> Problem requirements
From the listing below, retype exactly the line holding "Given: Like the tweet with the heart icon", the line holding "Screen dimensions: 744x902", and the lines between them; skip everything else.
*** Data provided ***
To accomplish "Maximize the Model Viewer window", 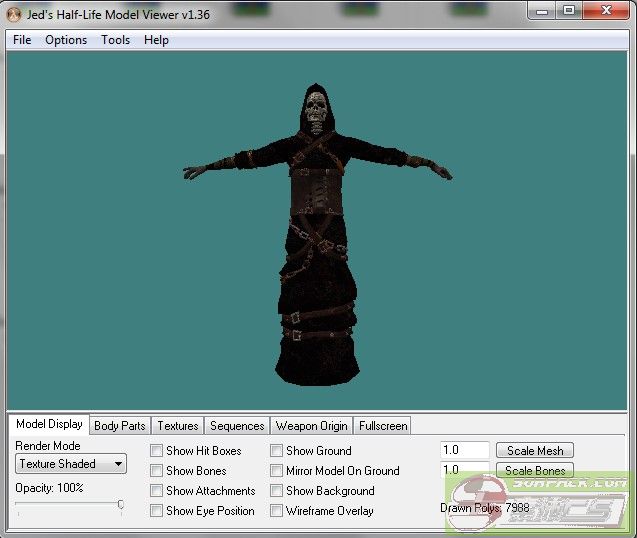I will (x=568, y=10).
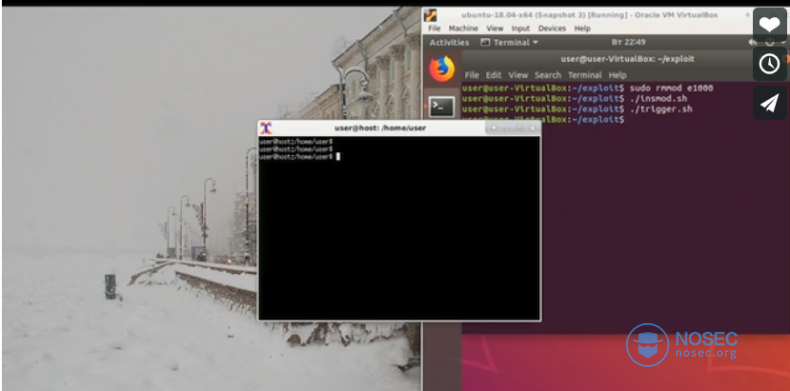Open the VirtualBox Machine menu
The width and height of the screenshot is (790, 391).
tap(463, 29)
*** End of Data provided ***
*** Data provided ***
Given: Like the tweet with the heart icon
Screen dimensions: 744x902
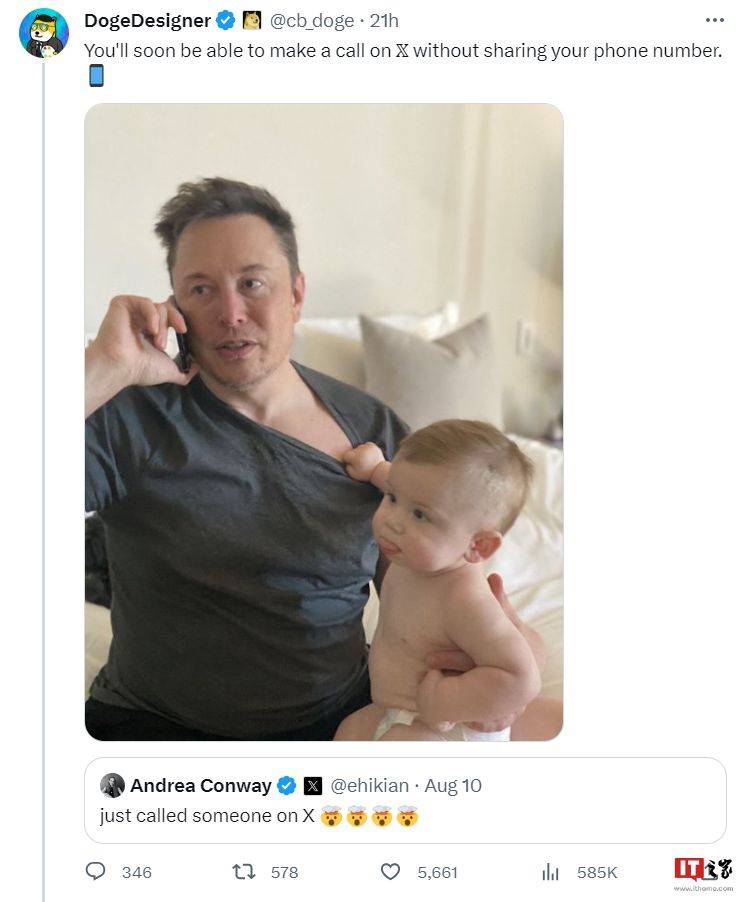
*** End of Data provided ***
*** Data provided ***
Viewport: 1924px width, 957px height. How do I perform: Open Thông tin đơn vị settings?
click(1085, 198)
*** End of Data provided ***
> Answer area
Given: Like the tweet with the heart icon
Screen dimensions: 744x902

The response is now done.